According to new research published today in the Journal of the American Heart Association, middle-aged men who are anxious and worry more may be at higher biological risk for developing heart disease, stroke, and type 2 diabetes, also known as cardiometabolic disease, as they get older.

The authors used data from the Normative Aging Study, a longitudinal study of male aging started in 1961 at the US Veterans Outpatient Clinic in Boston, to study the association between anxiety and risk factors for cardiovascular disease, stroke, and type 2 diabetes.

The study included 1561 men, whose average age in 1975 was 53 years. They did not have cardiovascular disease or cancer before they started the trial, and they were all assessed for neuroticism.

Neurotics, as you know, have a tendency to see things as dangerous, stressful, or overwhelming. They are more likely to experience unpleasant emotions including fear, worry, despair, and rage.

“Our findings indicate higher levels of anxiousness or worry among men are linked to biological processes that may give rise to heart disease and metabolic conditions, and these associations may be present much earlier in life than is commonly appreciated – potentially during childhood or young adulthood,” said Lewina Lee, lead author of the study.

Worry, the author argues, can be adaptive or detrimental, especially when it becomes uncontrollable and interferes with daily routines. Every three to five years, participants in the study received medical examinations and blood testing. 

Among the criteria used to assess health status, the scientists picked seven risk factors: upper and lower blood pressure, total cholesterol, triglycerides, body mass index, fasting blood sugar, erythrocyte sedimentation rate, and an inflammation marker.
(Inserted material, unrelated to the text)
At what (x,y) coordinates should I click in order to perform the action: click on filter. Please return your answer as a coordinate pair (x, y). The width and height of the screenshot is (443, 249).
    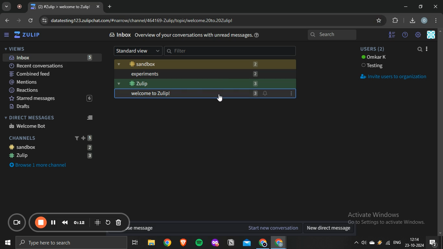
    Looking at the image, I should click on (231, 51). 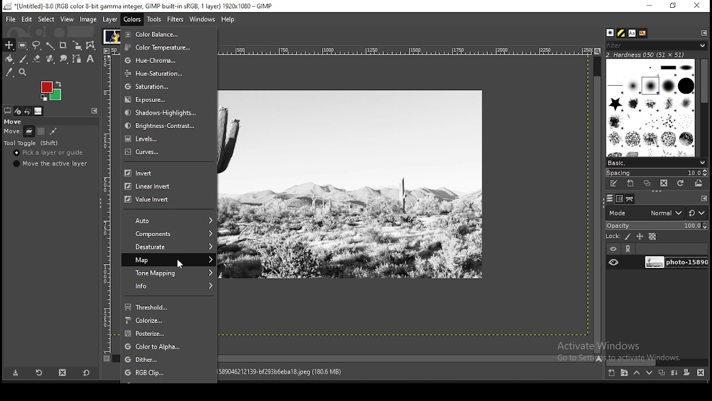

Each of the seven risk factors was assigned a score to each participant. The authors indicated that if a person had six or more high-risk markers, they had already developed the cardiometabolic disease.

The number of high-risk variables climbed by around one every decade between the ages of 33 and 65, reaching an average of 3.8 by the age of 65, according to the researchers.

Participants with higher degrees of neuroticism, on the other hand, obtained higher scores across all age groups. They were 13 percent more likely to develop cardiometabolic disease than persons with mild anxiety when demographic factors were taken into account.